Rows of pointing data
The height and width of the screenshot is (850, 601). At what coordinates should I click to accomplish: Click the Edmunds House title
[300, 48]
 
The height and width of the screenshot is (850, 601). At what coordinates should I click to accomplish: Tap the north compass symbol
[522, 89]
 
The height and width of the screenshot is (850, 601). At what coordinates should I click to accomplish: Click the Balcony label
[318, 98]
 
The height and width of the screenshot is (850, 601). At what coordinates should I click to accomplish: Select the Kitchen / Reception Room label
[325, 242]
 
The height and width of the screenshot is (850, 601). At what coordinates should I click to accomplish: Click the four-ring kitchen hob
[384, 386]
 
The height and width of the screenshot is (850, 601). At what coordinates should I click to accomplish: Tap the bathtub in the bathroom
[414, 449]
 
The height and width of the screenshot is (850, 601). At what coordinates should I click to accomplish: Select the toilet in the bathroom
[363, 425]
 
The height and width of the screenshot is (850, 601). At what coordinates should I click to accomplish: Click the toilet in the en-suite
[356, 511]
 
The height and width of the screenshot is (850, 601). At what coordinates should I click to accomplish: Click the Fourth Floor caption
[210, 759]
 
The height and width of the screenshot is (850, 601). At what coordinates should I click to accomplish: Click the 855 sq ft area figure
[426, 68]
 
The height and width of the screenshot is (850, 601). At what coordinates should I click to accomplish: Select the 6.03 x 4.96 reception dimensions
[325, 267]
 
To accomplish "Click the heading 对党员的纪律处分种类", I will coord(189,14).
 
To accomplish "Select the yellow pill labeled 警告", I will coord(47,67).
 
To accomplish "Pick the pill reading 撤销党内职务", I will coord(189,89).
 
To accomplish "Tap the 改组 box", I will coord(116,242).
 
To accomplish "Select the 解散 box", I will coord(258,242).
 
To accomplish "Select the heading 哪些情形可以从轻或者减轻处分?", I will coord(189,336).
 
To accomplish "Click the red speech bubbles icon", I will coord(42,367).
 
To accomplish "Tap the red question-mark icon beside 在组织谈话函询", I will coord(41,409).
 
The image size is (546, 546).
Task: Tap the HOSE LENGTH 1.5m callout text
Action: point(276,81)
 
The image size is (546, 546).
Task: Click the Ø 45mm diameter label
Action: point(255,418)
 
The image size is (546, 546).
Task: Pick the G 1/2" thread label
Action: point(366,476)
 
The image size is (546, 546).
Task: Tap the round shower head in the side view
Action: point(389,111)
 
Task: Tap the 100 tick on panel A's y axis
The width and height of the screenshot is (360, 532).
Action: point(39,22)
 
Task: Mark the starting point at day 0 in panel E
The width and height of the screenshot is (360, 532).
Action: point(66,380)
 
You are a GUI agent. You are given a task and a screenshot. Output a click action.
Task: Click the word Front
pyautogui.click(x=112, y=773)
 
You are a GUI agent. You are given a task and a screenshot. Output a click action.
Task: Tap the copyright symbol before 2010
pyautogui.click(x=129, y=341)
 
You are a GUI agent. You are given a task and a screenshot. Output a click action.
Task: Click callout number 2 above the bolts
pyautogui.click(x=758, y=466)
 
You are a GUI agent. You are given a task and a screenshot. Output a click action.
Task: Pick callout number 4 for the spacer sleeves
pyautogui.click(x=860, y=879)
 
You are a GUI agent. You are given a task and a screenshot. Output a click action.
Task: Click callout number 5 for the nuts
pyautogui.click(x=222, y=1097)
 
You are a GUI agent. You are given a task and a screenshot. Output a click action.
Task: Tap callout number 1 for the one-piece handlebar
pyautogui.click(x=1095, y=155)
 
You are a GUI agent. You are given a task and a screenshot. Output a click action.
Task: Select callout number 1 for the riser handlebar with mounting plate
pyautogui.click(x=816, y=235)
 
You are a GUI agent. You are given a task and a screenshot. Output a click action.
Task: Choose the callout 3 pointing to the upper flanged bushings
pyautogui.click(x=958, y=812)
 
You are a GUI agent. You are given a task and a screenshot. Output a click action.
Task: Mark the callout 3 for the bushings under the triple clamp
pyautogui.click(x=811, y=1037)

[Exercise aim] Show each line in the records that contains the string "symbol". Treat uppercase and lowercase letters as different.

[Exercise output]
The height and width of the screenshot is (850, 601). At what coordinates should I click to accomplish: Tap the north compass symbol
Task: Tap the copyright symbol before 2010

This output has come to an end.